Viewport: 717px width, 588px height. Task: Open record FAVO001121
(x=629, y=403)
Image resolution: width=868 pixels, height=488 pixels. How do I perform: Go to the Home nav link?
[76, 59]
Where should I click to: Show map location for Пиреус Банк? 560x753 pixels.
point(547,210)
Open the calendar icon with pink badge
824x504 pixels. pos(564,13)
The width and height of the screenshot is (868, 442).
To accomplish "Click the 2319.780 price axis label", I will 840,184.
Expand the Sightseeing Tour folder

---

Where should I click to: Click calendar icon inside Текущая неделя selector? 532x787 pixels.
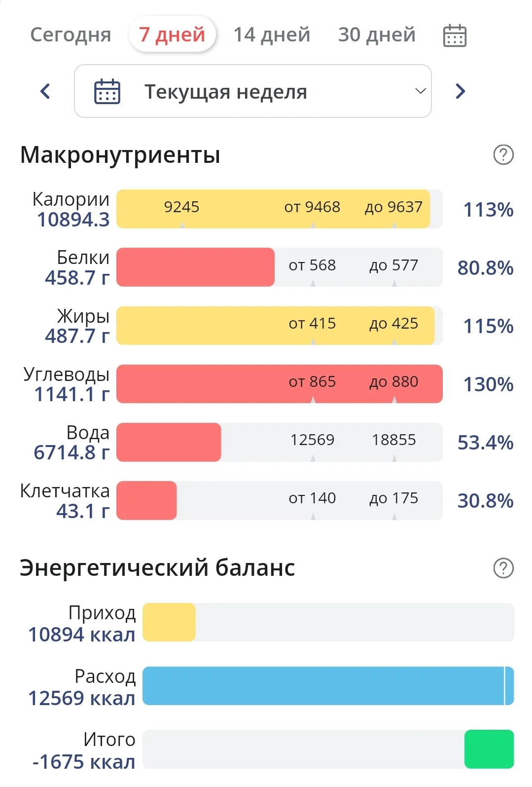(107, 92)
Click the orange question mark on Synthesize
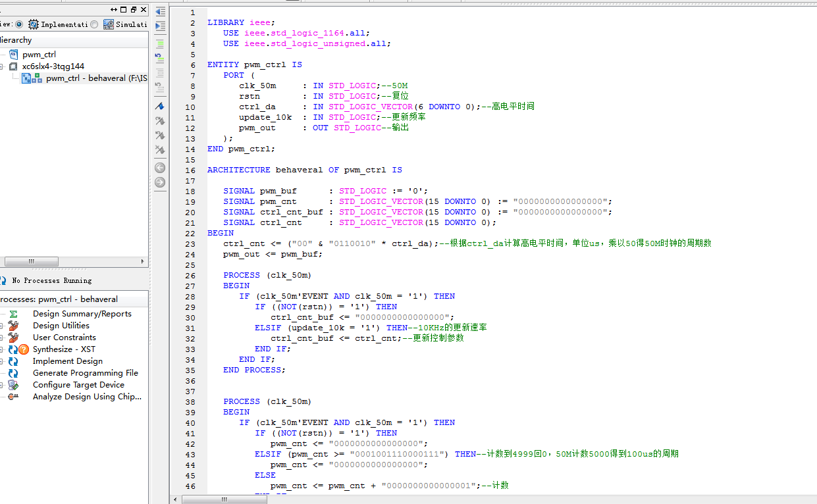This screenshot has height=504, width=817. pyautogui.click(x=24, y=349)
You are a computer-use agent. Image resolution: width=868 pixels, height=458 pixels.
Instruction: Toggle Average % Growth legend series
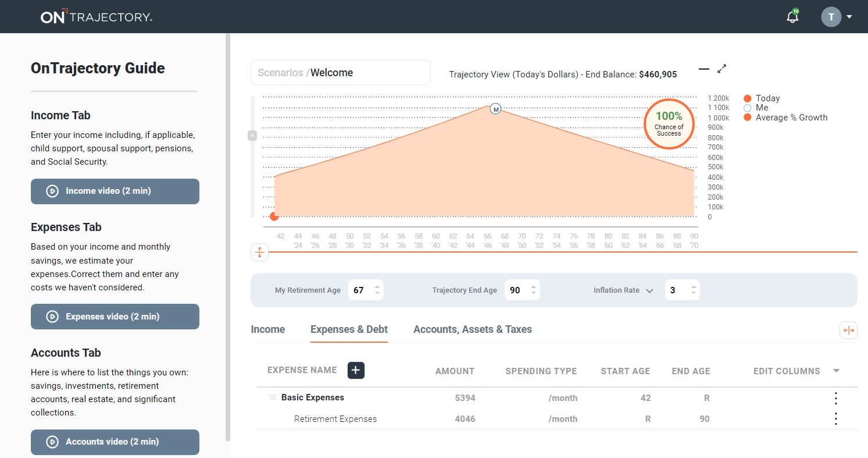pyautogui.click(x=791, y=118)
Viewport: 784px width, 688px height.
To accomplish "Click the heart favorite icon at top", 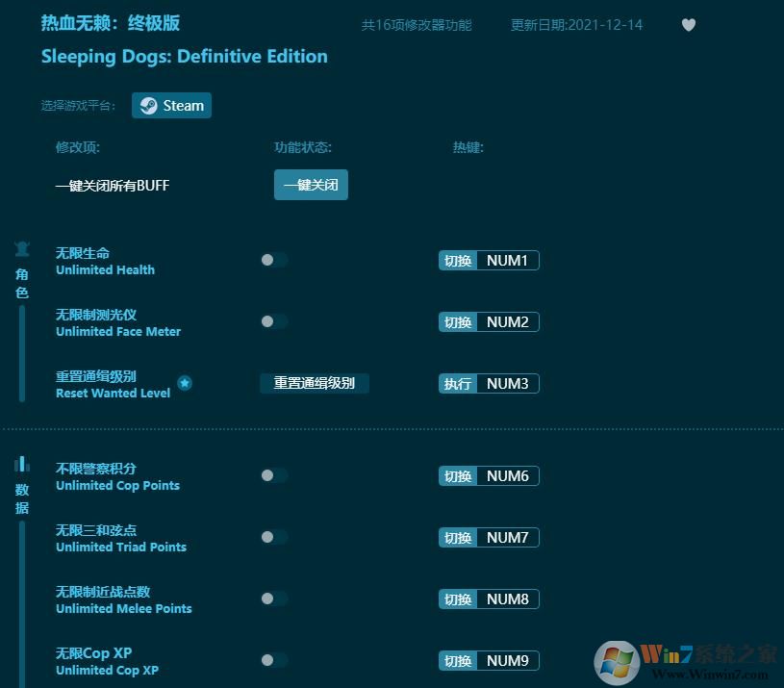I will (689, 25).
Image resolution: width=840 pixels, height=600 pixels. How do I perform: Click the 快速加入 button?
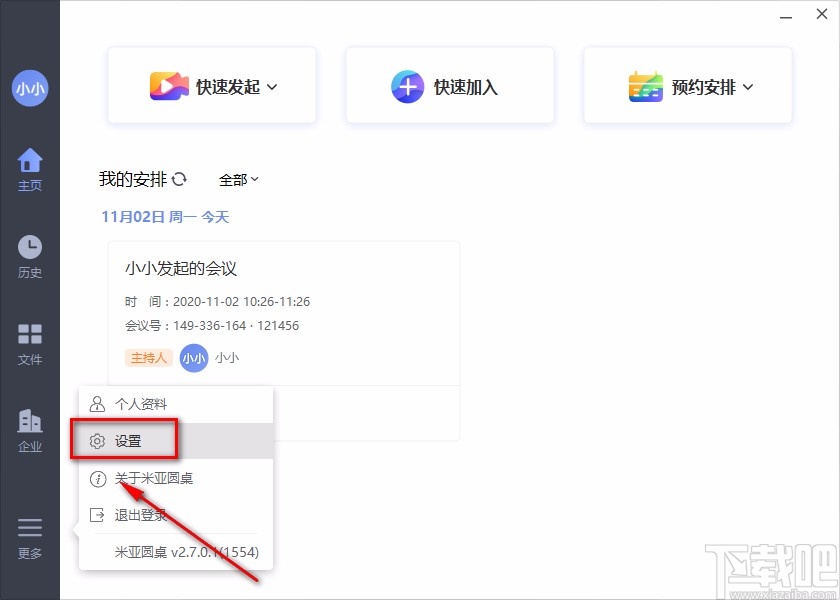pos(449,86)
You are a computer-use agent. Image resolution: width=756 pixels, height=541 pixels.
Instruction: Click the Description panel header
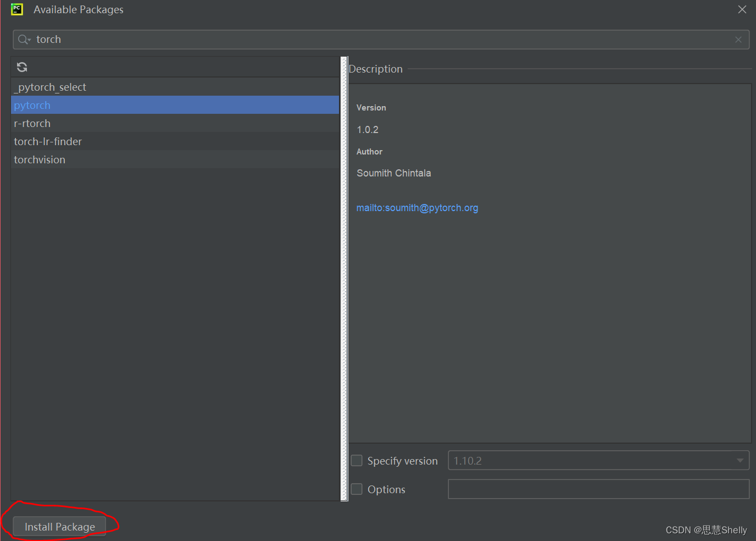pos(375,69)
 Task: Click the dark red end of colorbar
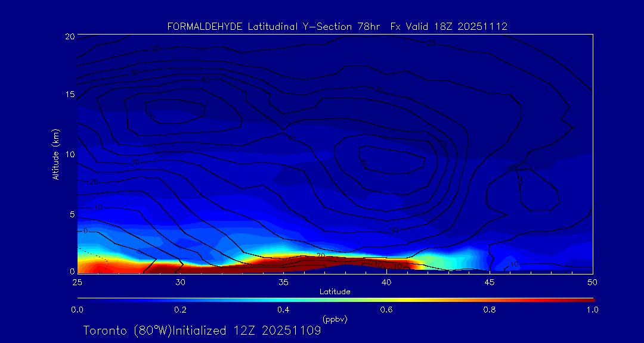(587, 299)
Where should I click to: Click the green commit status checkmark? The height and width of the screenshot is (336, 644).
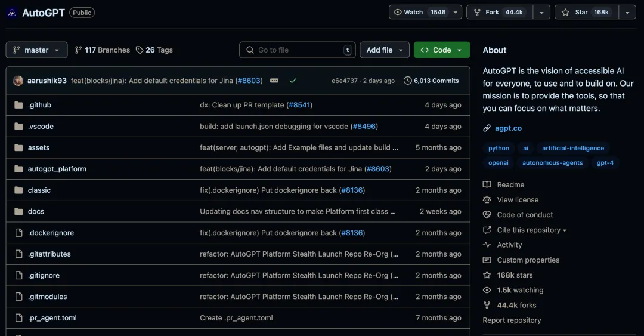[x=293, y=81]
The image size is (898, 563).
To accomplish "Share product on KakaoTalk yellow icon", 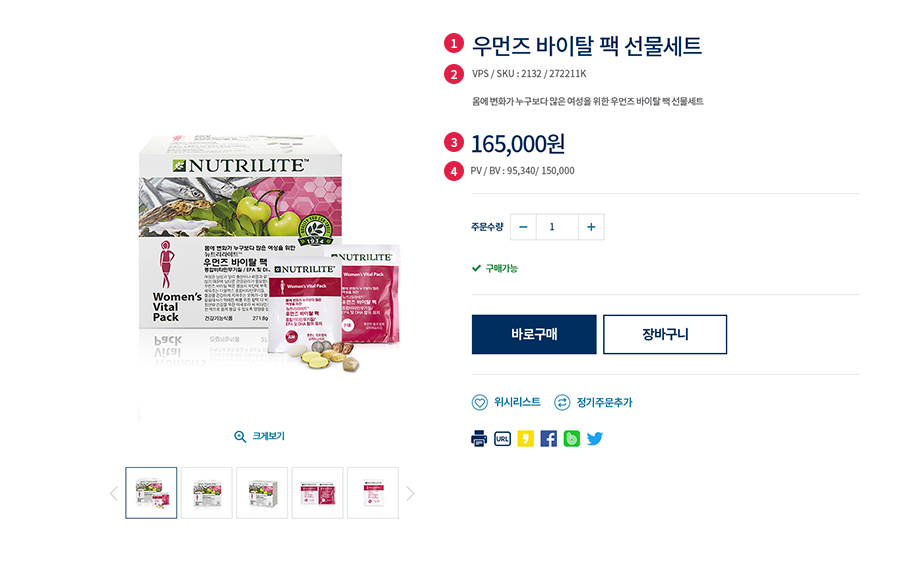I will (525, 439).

**Work item:**
Among the lines above, count those containing "agent", and give only the number.

**Solution to this problem:**
2